Después de la guerra, recordó Torres, se conoció que EE.UU. favoreció más a El Salvador, que antes del conflicto se abasteció con armas norteamericanas, aunque Washington aparentaba desconocer lo que se avecinaba en los dos países centroamericanos.
“Era imposible que Estados Unidos no estuviera enterado de lo que se avecinaba, porque un par de meses antes del inicio de la guerra, el entonces gobernador de Nueva York, Nelson Rockefeller, visitó Honduras y El Salvador, aunque en las declaraciones oficiales en los dos países, ninguno de los participantes habló de la tensión” bilateral, subrayó Torres.

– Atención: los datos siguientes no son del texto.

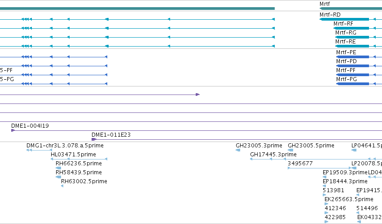The width and height of the screenshot is (382, 224).
Task: Click the RH58439.5prime arrow glyph
Action: (x=58, y=177)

De la guerra se rescata el fin del contencioso limítrofe con el fallo de la Corte Internacional de Justicia, del 11 de septiembre de 1992, después de que los dos países no pudieron ponerse de acuerdo de manera bilateral.
El llamado Tratado General de Paz que habían suscrito en Lima, Perú, en 1980, fijó a Honduras y El Salvador un plazo de cinco años para que buscaran una salida al diferendo, que no encontraron.
El fallo internacional le confirmó a Honduras dos terceras partes de unos 400 kilómetros cuadrados que estuvieron en disputa, lo que en principio creo confusiones entre habitantes de poblados fronterizos: algunos que los salvadoreños defendían como suyos pasaron a ser hondureños o al revés.
Un ejemplo de eso se dio en el denominado bolsón de Nahuaterique, donde vivían unos 5.000 salvadoreños, de los que algunos no querían aceptar que el espacio pasó a ser de Honduras, aunque como parte de los acuerdos a los pobladores de ambos países se les concedió la doble nacionalidad.
A 50 años de la guerra, según el analista Torres, igual que en la década de 1960, una nueva conflagración bélica parecería imposible, y lo sería más ahora que antes.
Sin embargo, “mantener viva la conflictividad es útil porque el despertar del nacionalismo extremo siempre es una carta poderosa en manos de los gobernantes que crean alrededor de ellos movimientos nacionales que les convienen para soslayar las contradicciones de sus respectivos pueblos”.